§ **ACTIVITIES**
1) Answer these questions from the forum thread on antivirus file size limits:
(a) What size do all of the listed installer programs exceed?
(b) How large is the Windows Vista SP1 installer?
(c) What does Comodo base this limit on?
2) For each statement, say whether it agrees with the forum thread on antivirus file size limits, and quote the words that decide it.
(a) Files larger than 40MB cannot be infected.
(b) A user can raise the limit.
(c) The installers are usually run as an administrator.
3) Please extend the forum thread on antivirus file size limits from the point where it stops.

==== SOURCE PASSAGE

"Do not scan files larger then...": is this really a good idea?

Examples: LibreOffice, EaseUs Todo Backup and Windows Vista SP1 installers. All of those programs have size larger than 40 MB. The last one have much more (544 MB!). What if such programs are somewhat infected? Is performance improvement so more important than safety to the point of ignoring such a scenario? Should this AV limit really exist?

Comodo sets this limit based on the malware they process.

While files larger than 40MB can indeed be infected, it’s extremely uncommon. Remember that the goal of malware is to spread quickly. To do so, the smaller the file, the better.

If you are uncomfortable with this limit, you can always set it higher.

I’m not an expert, but I think: a tiny malware tries to infect as many executables files as it can. So it infects several files, including such a big installer. Great: CIS AV catches the little infected files but leave the big ones untouched. When I run one of these installers, what is usually done as an administrator, BINGO! The malware gets unrestricted access to my system since no on-demand, scheduled or automatic scanning was done on that installer simply because it was big! Sorry, I’m really uncomfortable with that.

========
==== LISTED ENTRIES

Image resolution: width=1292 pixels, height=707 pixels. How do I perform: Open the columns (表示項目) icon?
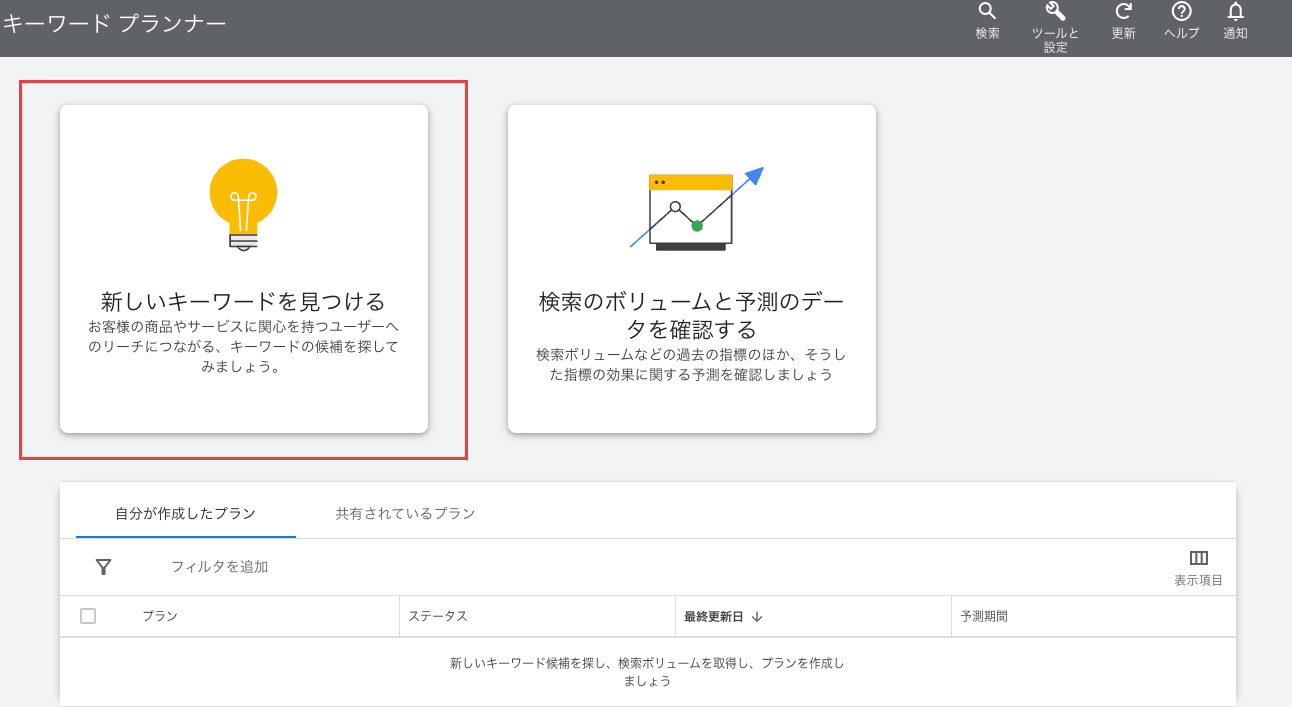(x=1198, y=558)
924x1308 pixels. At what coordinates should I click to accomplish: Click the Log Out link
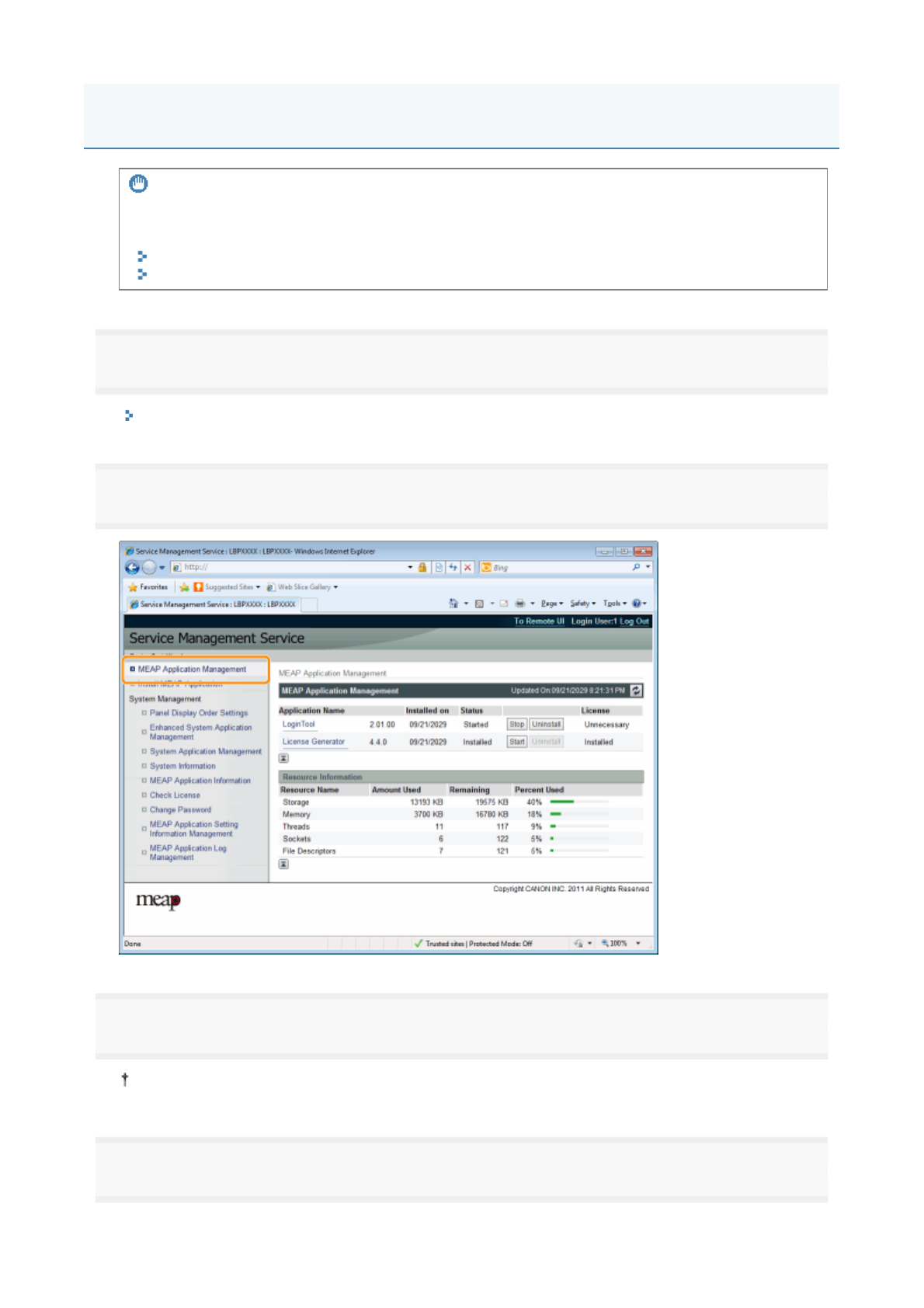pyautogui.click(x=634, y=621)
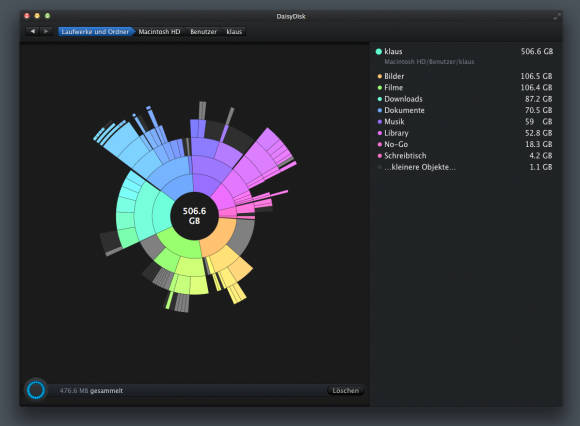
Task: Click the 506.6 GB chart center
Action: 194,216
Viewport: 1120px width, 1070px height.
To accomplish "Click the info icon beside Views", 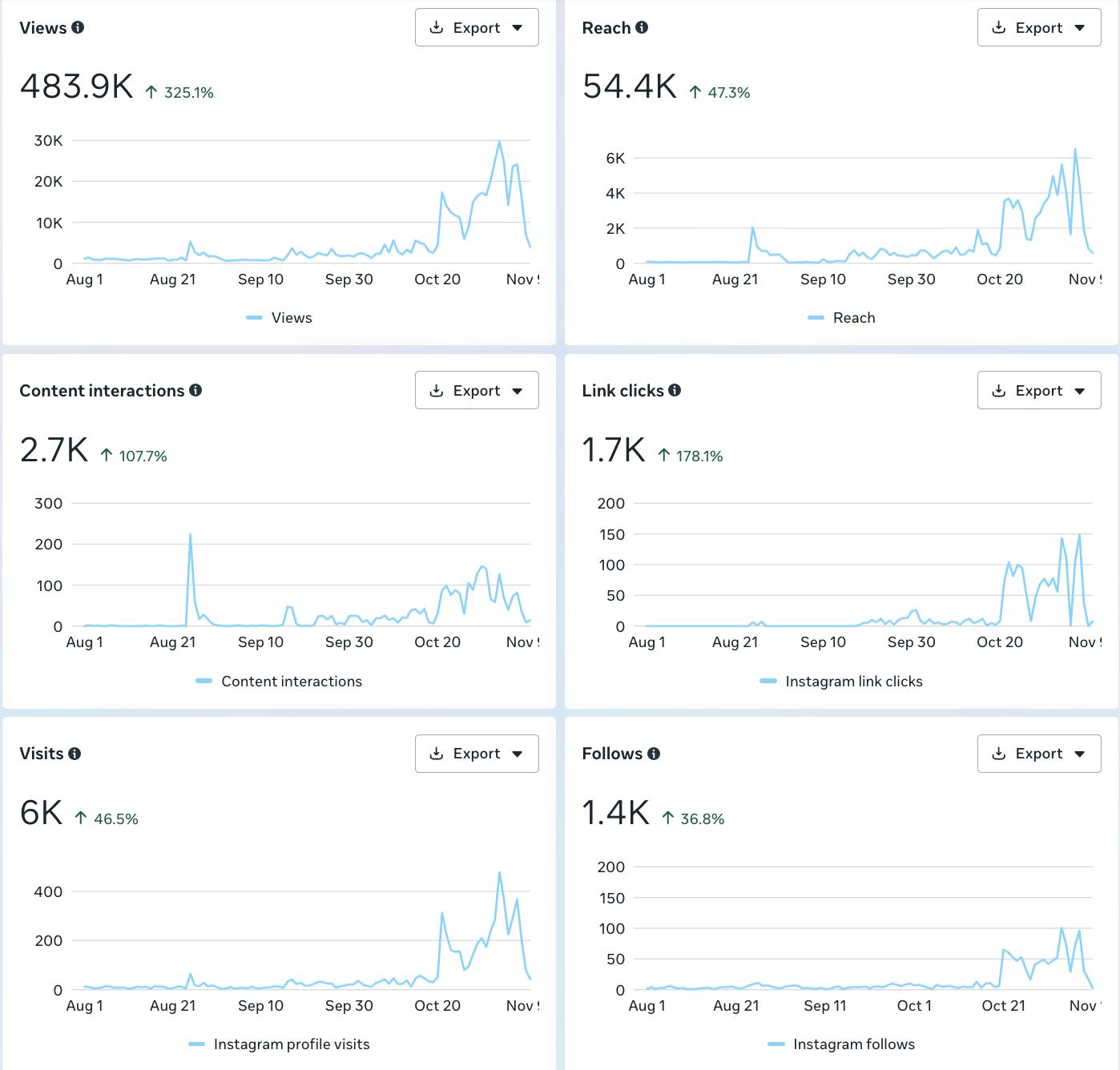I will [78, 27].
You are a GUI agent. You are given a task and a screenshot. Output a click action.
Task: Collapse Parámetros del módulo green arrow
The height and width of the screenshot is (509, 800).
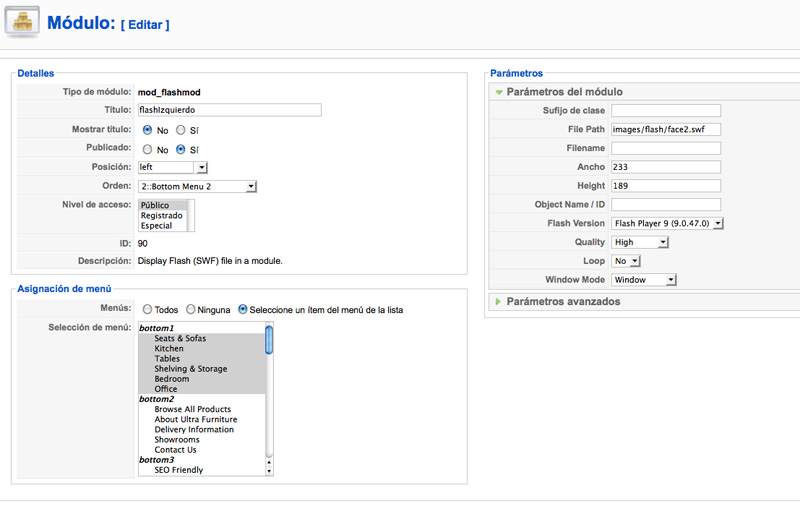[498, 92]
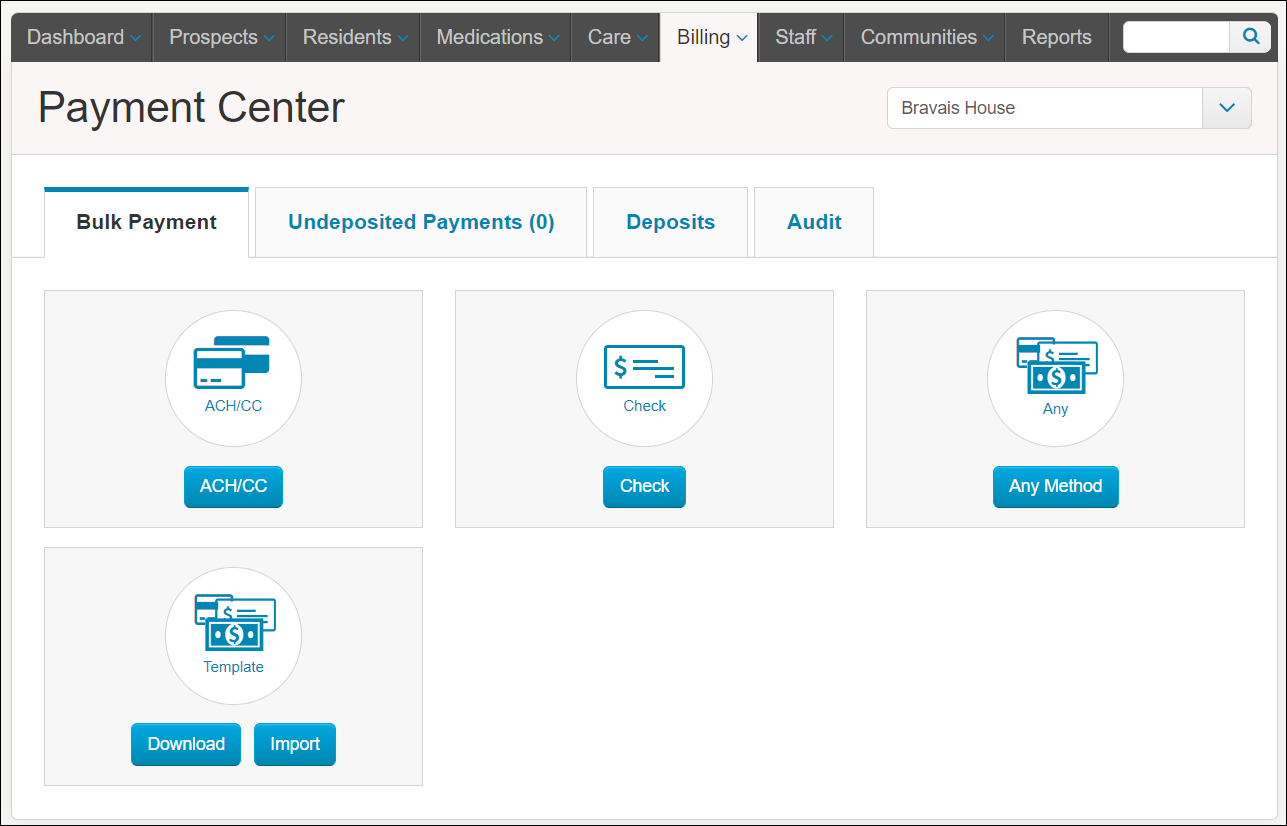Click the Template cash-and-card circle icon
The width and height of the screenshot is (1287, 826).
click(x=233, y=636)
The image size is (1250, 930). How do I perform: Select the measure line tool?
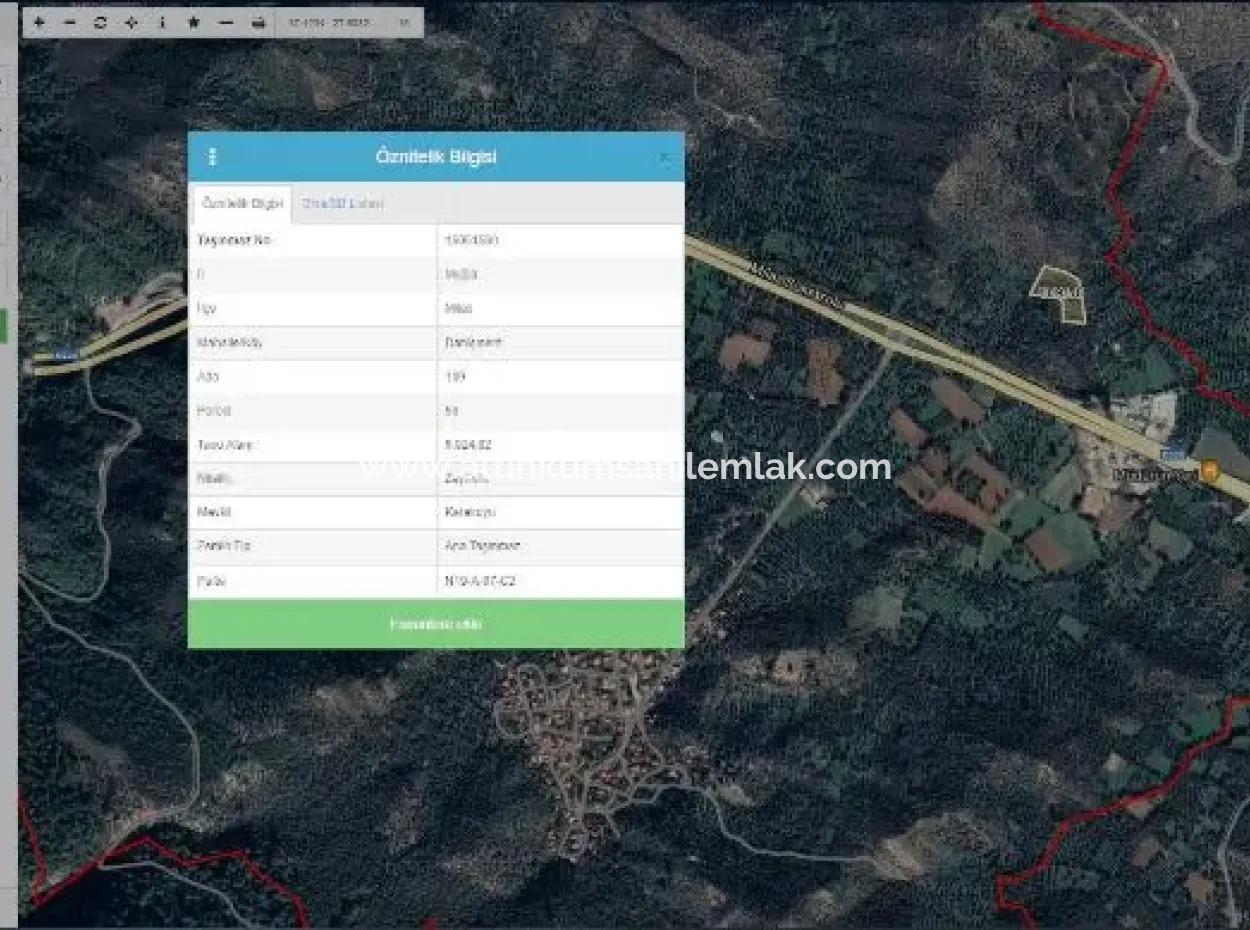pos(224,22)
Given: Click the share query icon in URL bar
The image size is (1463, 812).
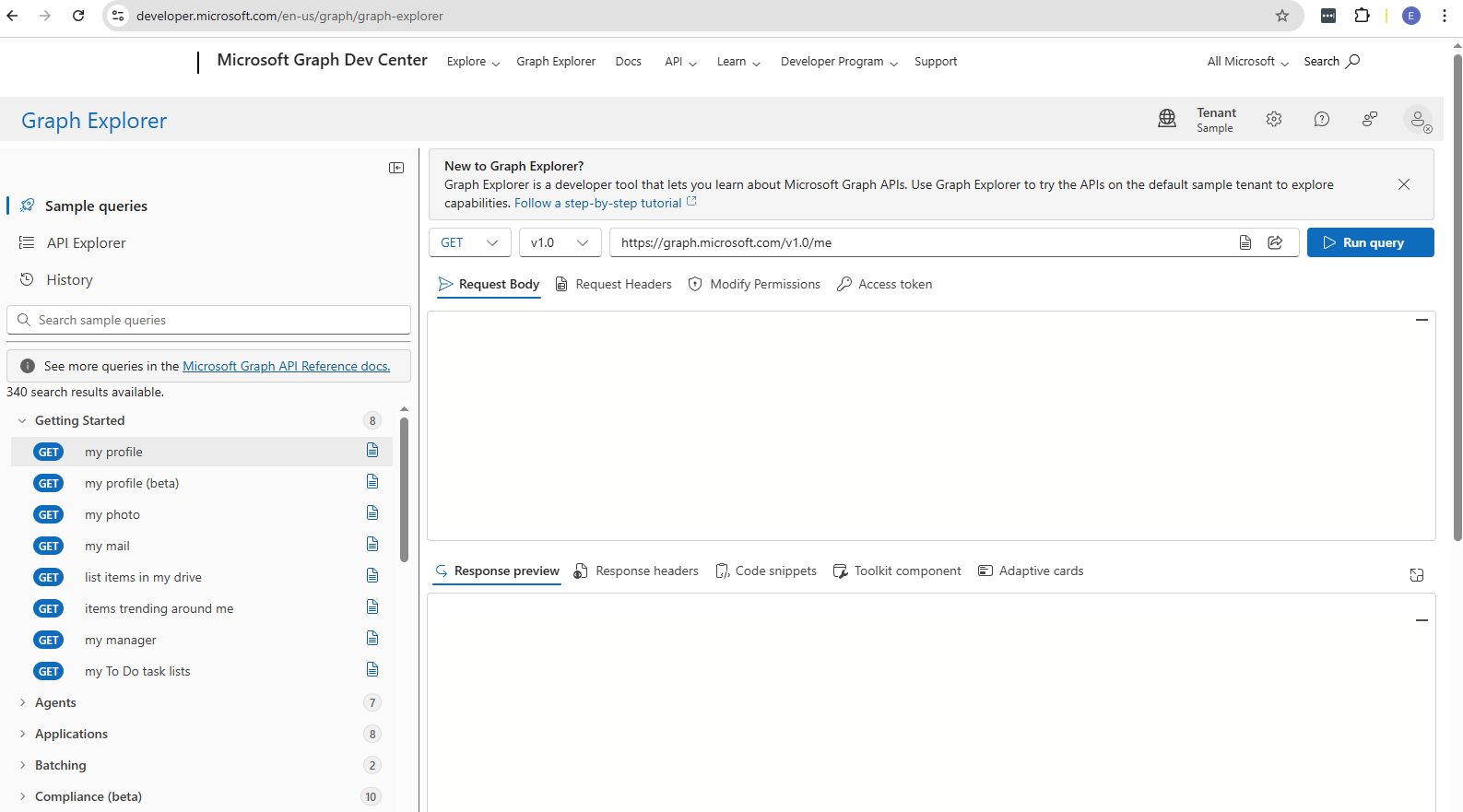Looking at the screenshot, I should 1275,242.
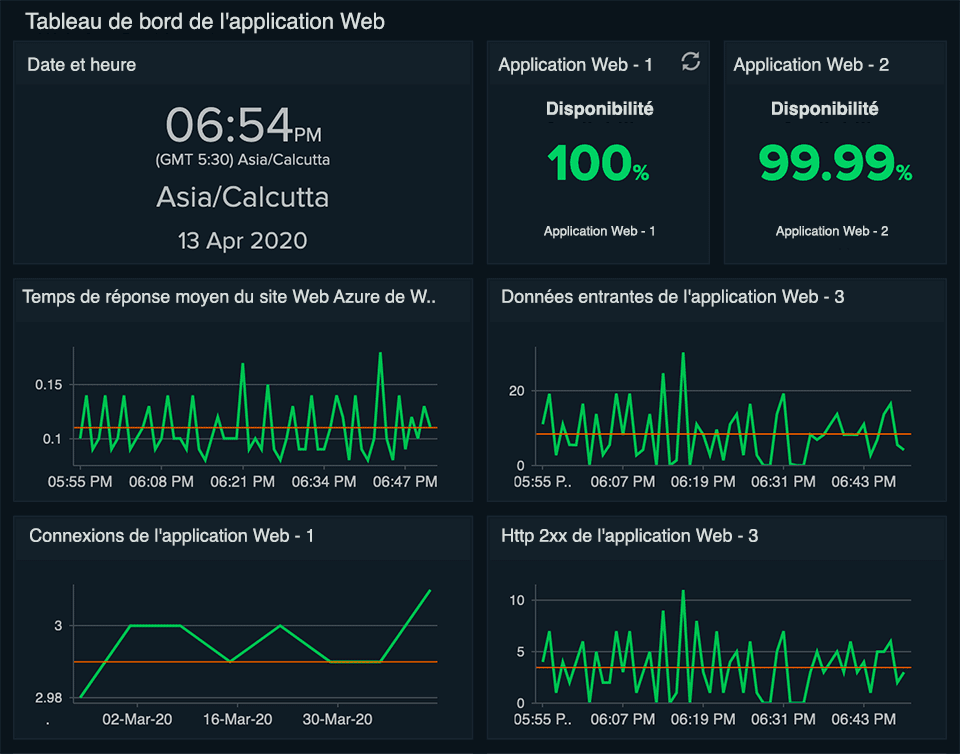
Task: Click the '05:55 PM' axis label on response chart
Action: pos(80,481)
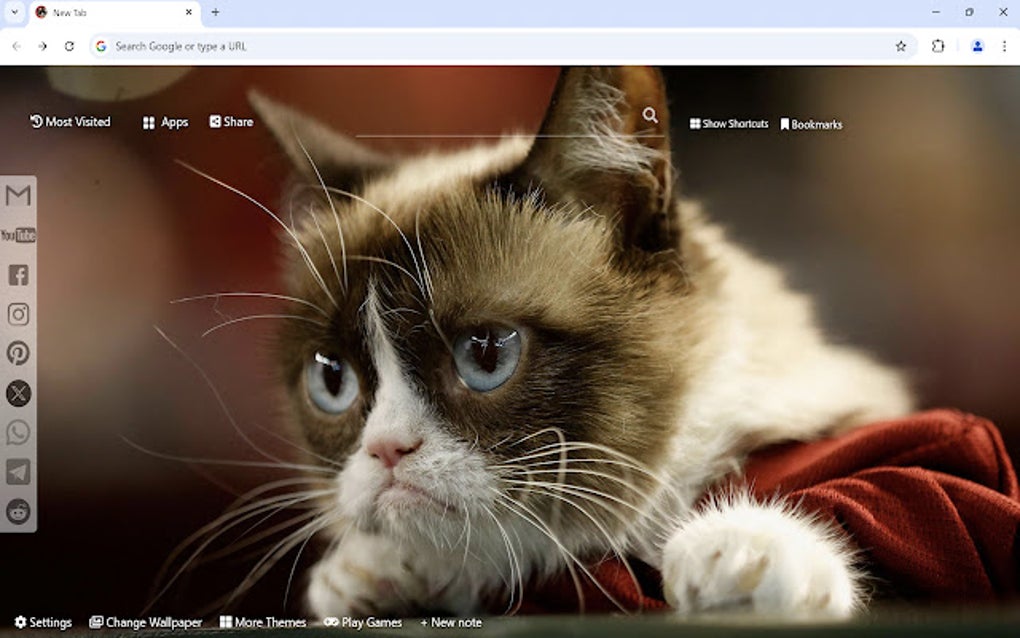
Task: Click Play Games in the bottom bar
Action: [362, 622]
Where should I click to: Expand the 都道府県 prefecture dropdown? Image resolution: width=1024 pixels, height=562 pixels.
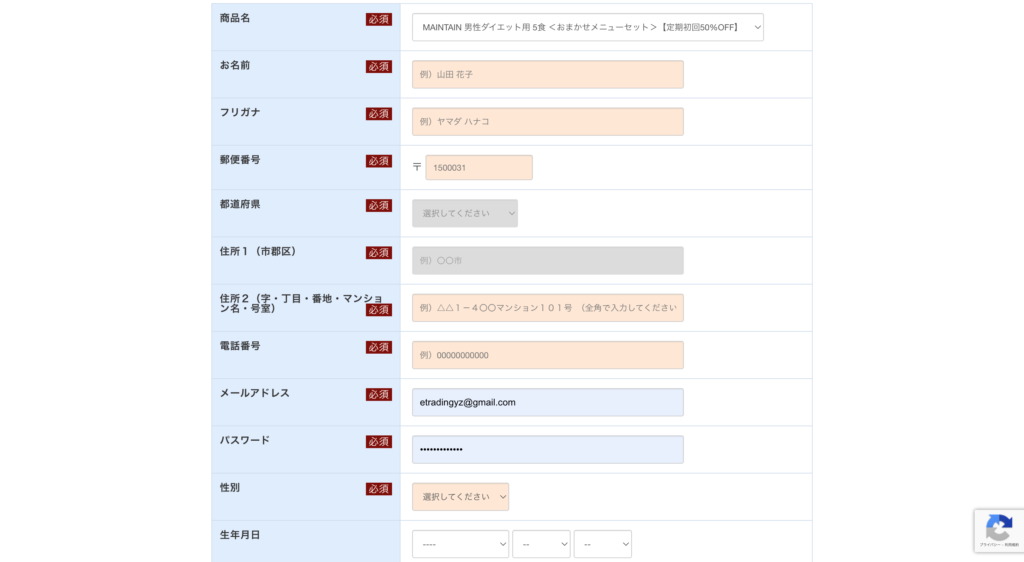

========

§ **TASK RESPONSES**
1)
(a) 40 MB.
(b) 544 MB.
(c) The malware they process.

2)
(a) No: "While files larger than 40MB can indeed be infected, it’s extremely uncommon."
(b) Yes: "If you are uncomfortable with this limit, you can always set it higher."
(c) Yes: "what is usually done as an administrator"

3)
You may ask me: “How the tiny malware got into your system indeed?” Well, maybe before I have CIS installed; maybe in some zero-day attack; maybe… Who cares? I simply think that an AV should not shrink back from his duty only because it may be heavy… This default is nonsense to me.

What do you think?

By the way, you bet I have set this limit insanely high. My concern is about the community that may overlook this matter.

All the files you mentioned are ‘archives’ that contain a large number of smaller files, those smaller files will be scanned on extraction/installation and should one be malware it will be caught before it get’s loaded in to memory. Putting things higher than the default 40MB will only slow down your system heavily and will add maybe 0,001% extra detection.

Maybe you haven’t got my point. When those smaller files get scanned, it will be too late. The bigger, infected “archive” installer, will be already running, and with administrator rights(!). Scanning the smaller files is pointless then. :frowning:

The very fact that such bigger files are far less common than the smaller ones implies that they will not pose a so severe impact in the performance, I think.

No, the archive cannot run by itself.

What will happen is that each of those smaller files inside it will be run one by one. Thus, if one is found to be dangerous then any infections would be stopped. This all happens very fast, but this is how it works.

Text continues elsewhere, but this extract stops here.